Yousef Al Otaiba, the UAE ambassador to the US, on Wednesday suggested that the Emirates would seek to expand two recently announced working groups with Israel to encompass food security, agriculture and technology, including artificial intelligence.
Mr Al Otaiba also noted that the energy working group the three countries established this year to build on the Abraham Accords included a focus on “water and climate”, while the religious co-existence working group emphasised “inclusion and tolerance".
“You’re going to start with sort of the low-hanging fruit,” Mr Al Otaiba said during remarks at the Atlantic Council.
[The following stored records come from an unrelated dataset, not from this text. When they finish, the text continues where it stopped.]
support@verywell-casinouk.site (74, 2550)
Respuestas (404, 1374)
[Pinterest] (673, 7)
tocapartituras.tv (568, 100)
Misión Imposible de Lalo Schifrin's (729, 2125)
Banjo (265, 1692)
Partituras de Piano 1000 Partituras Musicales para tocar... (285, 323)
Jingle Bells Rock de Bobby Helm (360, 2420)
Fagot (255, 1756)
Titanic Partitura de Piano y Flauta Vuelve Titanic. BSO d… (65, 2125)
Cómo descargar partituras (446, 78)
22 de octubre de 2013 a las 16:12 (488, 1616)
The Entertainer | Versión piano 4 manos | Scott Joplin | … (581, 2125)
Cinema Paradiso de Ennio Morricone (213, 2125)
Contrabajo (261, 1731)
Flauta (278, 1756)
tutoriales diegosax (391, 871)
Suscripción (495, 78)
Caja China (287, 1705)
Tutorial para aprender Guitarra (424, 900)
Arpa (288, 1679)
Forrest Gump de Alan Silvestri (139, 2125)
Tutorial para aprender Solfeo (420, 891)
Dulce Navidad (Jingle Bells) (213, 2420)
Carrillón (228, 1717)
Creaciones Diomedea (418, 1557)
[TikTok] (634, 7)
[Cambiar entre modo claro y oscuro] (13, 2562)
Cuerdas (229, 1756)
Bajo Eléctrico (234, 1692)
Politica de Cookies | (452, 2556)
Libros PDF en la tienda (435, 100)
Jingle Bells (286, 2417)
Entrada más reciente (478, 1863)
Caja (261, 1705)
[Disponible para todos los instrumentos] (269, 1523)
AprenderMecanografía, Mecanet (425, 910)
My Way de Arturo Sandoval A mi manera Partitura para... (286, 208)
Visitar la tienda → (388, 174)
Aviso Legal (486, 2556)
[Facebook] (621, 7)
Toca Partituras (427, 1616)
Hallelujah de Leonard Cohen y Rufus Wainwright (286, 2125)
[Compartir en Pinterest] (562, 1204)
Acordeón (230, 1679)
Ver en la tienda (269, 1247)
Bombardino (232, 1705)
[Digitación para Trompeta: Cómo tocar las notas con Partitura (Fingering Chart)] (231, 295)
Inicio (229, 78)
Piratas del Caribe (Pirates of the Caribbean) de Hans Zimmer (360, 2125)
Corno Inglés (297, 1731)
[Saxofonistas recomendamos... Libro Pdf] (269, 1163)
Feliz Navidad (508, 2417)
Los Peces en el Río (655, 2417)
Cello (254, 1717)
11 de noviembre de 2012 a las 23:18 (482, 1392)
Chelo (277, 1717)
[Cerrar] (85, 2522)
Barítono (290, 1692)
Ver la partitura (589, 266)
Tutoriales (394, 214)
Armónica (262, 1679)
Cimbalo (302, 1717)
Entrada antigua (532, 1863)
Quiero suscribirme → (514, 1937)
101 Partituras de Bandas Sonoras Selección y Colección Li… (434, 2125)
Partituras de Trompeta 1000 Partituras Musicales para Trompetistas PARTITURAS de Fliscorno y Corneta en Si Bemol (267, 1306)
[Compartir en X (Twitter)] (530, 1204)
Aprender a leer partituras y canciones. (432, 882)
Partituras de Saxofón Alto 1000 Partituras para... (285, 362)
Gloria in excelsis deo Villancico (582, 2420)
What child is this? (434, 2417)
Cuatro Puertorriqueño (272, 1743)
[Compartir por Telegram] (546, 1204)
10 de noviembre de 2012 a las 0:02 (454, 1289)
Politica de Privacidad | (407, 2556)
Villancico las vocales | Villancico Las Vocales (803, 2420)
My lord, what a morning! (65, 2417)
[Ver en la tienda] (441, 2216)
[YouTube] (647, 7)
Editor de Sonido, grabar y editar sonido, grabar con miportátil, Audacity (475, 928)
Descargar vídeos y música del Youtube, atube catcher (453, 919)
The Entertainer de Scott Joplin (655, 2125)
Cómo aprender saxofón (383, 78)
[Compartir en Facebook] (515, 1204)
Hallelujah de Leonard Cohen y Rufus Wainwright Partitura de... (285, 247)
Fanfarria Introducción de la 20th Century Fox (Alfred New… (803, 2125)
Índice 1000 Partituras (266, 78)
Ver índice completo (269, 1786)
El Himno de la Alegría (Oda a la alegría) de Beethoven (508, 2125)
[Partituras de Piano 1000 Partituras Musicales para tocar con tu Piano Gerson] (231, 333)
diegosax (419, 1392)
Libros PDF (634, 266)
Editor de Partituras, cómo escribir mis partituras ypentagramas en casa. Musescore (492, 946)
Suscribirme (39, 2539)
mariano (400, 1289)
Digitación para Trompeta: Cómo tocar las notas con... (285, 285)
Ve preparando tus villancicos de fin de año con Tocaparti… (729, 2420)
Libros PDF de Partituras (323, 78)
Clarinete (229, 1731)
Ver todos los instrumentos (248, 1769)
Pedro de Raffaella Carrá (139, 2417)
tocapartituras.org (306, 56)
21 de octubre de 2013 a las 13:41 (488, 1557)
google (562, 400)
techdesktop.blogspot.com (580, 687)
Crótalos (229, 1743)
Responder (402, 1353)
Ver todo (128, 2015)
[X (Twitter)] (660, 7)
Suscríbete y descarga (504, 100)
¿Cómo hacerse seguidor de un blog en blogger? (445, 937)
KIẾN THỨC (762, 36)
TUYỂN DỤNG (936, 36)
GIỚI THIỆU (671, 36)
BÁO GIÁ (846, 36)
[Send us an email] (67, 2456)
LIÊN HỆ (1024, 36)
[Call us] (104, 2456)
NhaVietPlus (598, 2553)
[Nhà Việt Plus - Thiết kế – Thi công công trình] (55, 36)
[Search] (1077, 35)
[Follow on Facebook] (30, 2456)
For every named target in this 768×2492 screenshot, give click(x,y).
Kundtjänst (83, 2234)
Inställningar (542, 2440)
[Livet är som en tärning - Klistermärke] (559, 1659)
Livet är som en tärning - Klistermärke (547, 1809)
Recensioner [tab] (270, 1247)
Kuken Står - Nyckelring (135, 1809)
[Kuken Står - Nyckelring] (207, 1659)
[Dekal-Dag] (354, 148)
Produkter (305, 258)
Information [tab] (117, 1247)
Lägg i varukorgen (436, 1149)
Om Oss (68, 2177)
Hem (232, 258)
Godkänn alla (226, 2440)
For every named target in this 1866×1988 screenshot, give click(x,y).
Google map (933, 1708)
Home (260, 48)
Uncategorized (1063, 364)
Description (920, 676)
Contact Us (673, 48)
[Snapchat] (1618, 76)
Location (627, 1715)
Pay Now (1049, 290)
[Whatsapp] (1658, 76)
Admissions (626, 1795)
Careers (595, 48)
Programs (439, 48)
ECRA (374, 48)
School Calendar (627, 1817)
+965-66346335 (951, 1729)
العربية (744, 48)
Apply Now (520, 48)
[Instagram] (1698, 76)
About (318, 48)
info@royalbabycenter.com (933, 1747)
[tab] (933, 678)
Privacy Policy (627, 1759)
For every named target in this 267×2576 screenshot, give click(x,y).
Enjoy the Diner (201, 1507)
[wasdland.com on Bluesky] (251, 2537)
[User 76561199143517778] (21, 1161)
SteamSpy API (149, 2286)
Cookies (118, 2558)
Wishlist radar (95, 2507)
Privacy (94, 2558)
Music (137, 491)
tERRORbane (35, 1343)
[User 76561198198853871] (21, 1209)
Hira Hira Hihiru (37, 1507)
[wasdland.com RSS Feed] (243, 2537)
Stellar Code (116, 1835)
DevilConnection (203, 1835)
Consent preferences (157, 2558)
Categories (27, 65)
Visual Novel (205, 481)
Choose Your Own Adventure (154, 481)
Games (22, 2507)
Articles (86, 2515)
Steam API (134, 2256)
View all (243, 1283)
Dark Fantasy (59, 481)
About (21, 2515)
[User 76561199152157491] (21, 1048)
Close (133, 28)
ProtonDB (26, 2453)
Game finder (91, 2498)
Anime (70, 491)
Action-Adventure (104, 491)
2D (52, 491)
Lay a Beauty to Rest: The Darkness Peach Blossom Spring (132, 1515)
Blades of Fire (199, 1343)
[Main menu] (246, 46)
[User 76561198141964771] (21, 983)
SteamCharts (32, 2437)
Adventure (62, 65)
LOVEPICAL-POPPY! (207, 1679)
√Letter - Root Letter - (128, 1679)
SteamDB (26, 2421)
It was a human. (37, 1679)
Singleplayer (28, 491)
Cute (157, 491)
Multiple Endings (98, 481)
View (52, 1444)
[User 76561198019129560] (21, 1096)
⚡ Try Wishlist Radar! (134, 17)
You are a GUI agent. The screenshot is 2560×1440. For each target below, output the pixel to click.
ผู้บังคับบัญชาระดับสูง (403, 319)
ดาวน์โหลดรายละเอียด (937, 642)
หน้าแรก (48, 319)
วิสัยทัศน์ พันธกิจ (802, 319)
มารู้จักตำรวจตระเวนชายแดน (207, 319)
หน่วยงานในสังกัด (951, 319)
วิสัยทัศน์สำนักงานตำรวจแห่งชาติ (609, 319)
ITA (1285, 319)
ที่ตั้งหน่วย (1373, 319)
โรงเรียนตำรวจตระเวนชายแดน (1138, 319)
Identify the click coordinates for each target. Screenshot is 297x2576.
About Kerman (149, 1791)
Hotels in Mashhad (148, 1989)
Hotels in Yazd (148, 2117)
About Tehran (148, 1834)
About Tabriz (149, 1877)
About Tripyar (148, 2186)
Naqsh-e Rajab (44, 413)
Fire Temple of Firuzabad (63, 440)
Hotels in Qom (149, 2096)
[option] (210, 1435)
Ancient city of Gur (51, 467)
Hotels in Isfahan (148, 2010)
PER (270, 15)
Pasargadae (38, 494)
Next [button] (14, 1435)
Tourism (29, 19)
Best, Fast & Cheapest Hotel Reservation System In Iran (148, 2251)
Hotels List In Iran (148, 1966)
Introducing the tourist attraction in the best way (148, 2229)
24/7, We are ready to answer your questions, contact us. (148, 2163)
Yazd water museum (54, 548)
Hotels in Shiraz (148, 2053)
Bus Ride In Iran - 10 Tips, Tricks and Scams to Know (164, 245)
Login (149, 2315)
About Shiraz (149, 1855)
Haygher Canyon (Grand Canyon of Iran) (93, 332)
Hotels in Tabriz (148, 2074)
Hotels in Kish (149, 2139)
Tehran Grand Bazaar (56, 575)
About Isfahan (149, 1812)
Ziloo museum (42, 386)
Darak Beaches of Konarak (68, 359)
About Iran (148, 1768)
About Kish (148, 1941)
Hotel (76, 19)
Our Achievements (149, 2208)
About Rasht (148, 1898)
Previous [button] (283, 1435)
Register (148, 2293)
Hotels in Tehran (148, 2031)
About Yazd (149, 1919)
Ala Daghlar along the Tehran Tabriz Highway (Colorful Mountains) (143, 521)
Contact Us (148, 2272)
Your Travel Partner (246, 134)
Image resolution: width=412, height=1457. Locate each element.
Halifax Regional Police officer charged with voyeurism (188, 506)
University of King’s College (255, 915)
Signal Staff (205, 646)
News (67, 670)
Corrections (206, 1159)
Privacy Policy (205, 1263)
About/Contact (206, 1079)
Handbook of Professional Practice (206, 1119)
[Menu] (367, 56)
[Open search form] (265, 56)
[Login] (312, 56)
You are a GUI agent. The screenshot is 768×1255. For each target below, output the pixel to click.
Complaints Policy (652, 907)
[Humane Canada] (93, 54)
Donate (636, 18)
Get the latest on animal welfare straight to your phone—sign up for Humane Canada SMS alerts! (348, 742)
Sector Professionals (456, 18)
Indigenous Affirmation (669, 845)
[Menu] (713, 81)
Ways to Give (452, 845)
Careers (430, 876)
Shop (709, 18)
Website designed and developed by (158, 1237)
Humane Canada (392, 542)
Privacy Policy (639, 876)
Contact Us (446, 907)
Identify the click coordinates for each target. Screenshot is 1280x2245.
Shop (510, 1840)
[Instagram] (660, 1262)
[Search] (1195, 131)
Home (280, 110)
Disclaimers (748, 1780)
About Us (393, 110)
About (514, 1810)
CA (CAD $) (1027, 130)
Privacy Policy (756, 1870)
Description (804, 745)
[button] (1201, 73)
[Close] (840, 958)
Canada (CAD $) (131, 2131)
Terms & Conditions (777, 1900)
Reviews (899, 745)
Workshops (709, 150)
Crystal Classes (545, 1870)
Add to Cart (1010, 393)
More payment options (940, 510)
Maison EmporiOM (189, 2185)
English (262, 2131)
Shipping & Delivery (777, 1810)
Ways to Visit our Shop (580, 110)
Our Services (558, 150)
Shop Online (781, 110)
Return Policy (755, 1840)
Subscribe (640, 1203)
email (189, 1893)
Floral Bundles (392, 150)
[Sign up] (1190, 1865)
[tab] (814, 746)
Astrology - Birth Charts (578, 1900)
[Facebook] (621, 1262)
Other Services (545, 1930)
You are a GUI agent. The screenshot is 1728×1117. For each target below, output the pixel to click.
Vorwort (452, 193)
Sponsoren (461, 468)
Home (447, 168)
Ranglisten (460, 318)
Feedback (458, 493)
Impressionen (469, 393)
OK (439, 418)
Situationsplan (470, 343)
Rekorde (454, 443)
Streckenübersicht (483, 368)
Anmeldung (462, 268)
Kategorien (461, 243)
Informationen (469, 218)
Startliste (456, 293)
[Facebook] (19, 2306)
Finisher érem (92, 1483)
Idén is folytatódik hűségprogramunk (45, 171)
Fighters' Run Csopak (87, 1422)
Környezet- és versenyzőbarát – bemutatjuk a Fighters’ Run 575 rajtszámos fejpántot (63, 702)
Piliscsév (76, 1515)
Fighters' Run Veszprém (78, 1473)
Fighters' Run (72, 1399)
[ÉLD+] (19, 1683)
“But there is absolutely no reason for us not to have similar working groups on food security and agriculture, on technology, on AI, on a range of issues where it will be beneficial — not just for the US and Israel, or the UAE and Israel, but for the entire region.”
He also floated the prospect of building upon the Abraham Accords to expand co-operation between Arab countries that have recognised Israel, while also noting opportunities for collaboration with the occupied Palestinian territories, noting that “there’s much, much more potential to accomplish greater things for the region if we work together".
“Why don’t we have conversations about what we can do with technology and start-ups and venture capital between the three countries that benefit the entire region, including Palestine, Jordan and Egypt?” asked Mr Al Otaiba.
“I think we’re just starting to pull on this thread, honestly.”
The three countries launched their initial working groups on energy and religion during a meeting in Washington this month between Sheikh Abdullah bin Zayed, Minister of Foreign Affairs and International Co-operation, and his Israeli and American counterparts, Yair Lapid and Antony Blinken.
The next week, Sheikh Abdullah also participated in a meeting with his US, Israeli and Indian counterparts that aimed to enhance India’s role in the region.
The UAE and US unveiled a $4 billion joint climate initiative at Cop26 on Tuesday. The initiative, which is intended to enhance climate resilience and adaptation across the globe, will include a $1bn contribution from the UAE.
Mr Al Otaiba added that the Abraham Accords would “have a spillover effect for everyone, whether it’s in Jordan and Egypt, whether it’s in the Palestinian territories.
“If we are starting to do investments in energy and climate, if we are doing things on green energy, I think it’s going to benefit the entire region.”